Could you restate word for word the lines running from the one with "Instruction: Click the" to the end of the data, both ends included, but without pictures?

-- -- --

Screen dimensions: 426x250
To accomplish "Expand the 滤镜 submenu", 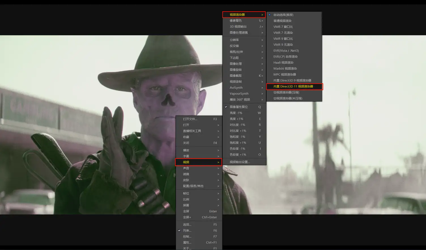I will (186, 174).
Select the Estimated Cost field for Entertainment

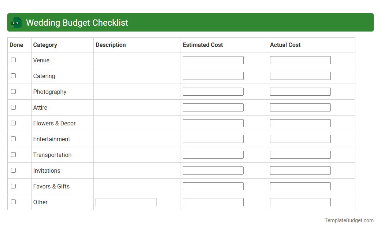pos(213,139)
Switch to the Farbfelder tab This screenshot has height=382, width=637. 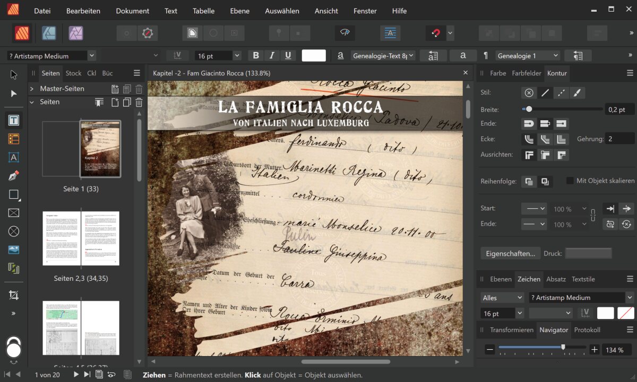pos(527,73)
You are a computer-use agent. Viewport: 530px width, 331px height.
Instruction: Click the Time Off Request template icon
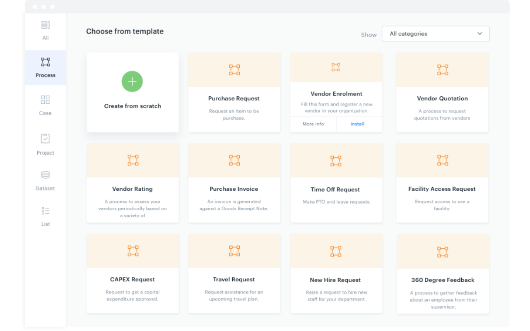[x=336, y=161]
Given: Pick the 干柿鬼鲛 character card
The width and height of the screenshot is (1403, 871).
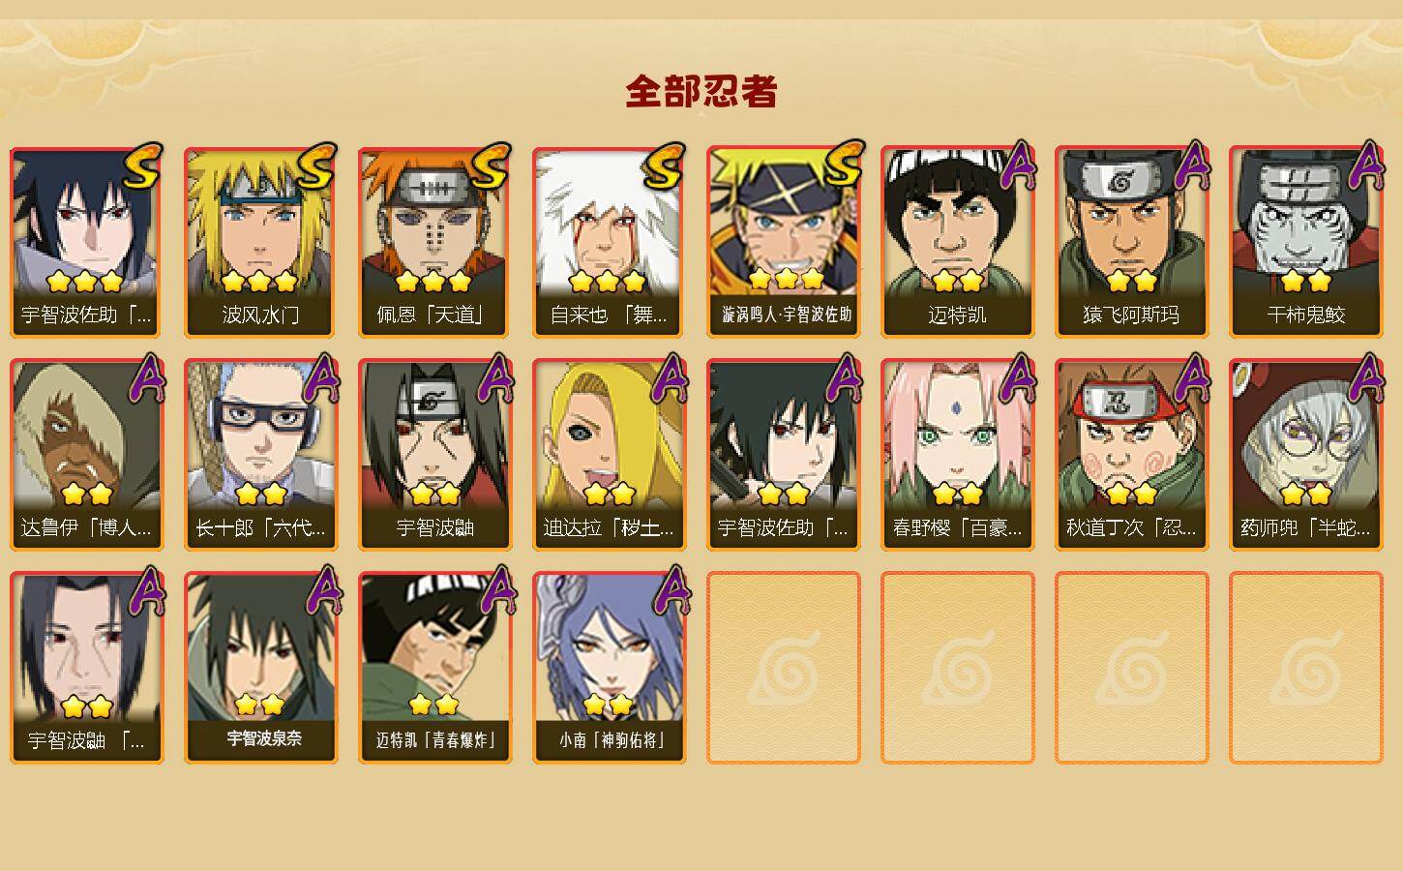Looking at the screenshot, I should coord(1305,242).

-- -- --

## [COMPLETED TASK]
Instruction: Click the Time Off Request template icon
[x=336, y=161]
Given: Pick the 干柿鬼鲛 character card
The width and height of the screenshot is (1403, 871).
Looking at the screenshot, I should coord(1305,242).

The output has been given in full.